-------- Exercise materials

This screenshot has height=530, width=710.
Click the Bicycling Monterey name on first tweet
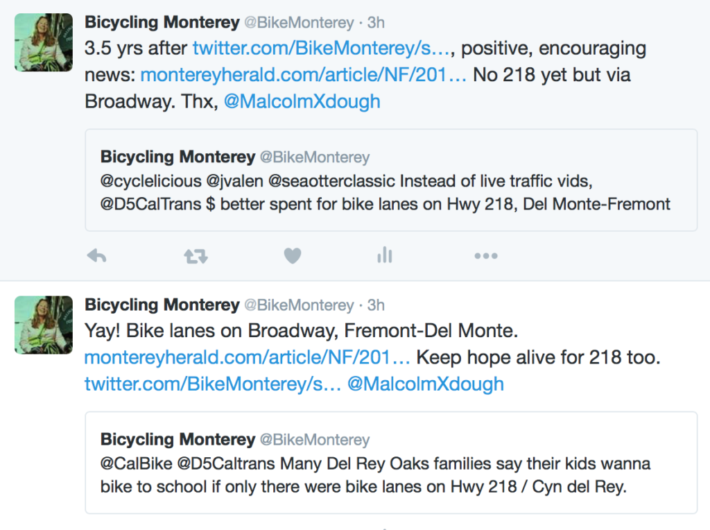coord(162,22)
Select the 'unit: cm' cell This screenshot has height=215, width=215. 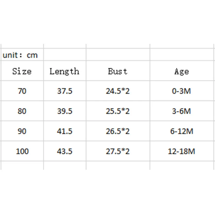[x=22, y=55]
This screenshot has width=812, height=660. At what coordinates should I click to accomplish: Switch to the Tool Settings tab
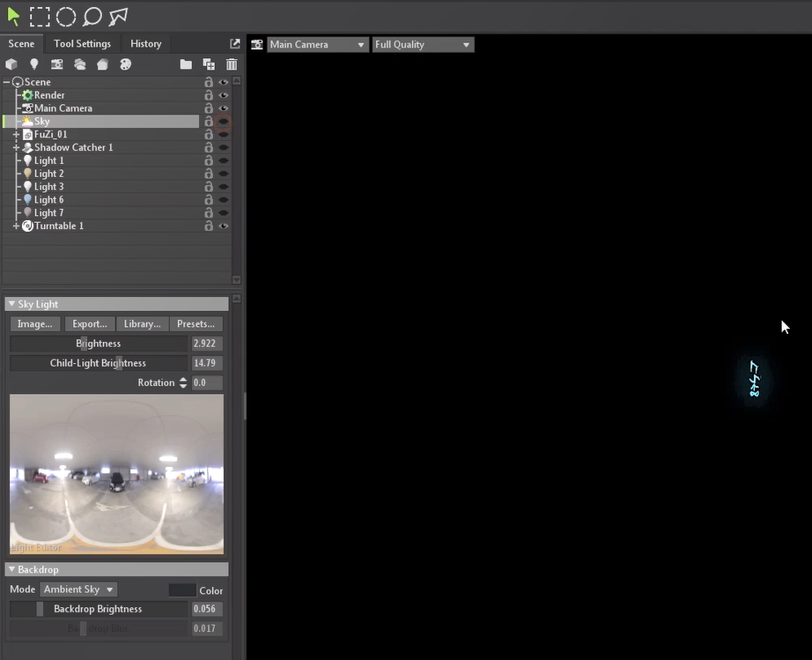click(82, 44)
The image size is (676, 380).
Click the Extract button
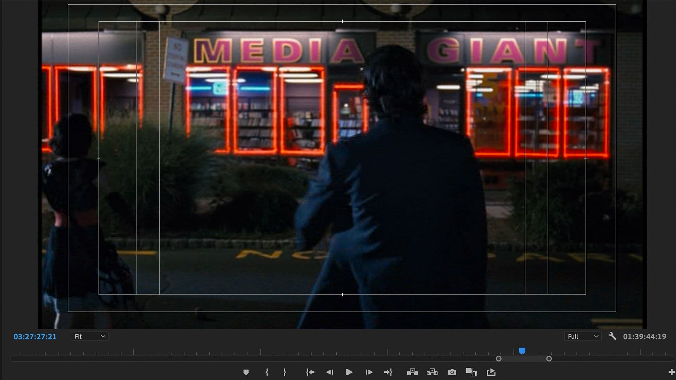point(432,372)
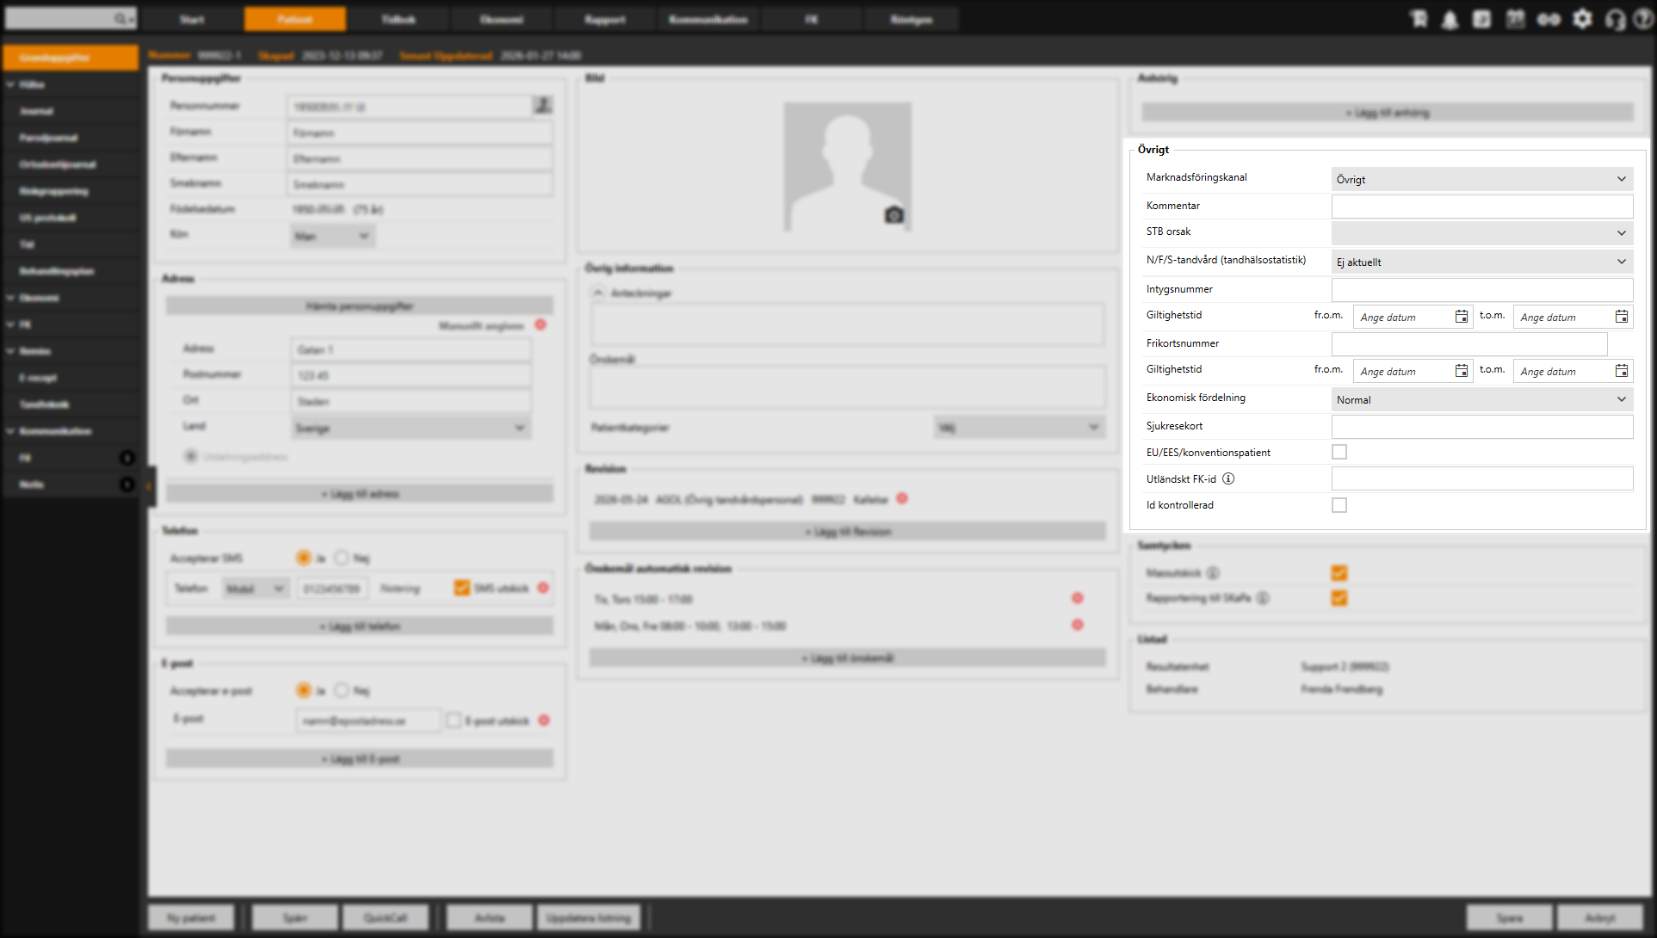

----------------

What this task involves:
Copy the listing from the line containing "The image size is (676, 380)." through the end of the listing, changing "Extract" to "Export" and keeping everything else the same. Omit the pictures.

Answer to this exercise:
The image size is (676, 380).
Click the Export button
point(432,372)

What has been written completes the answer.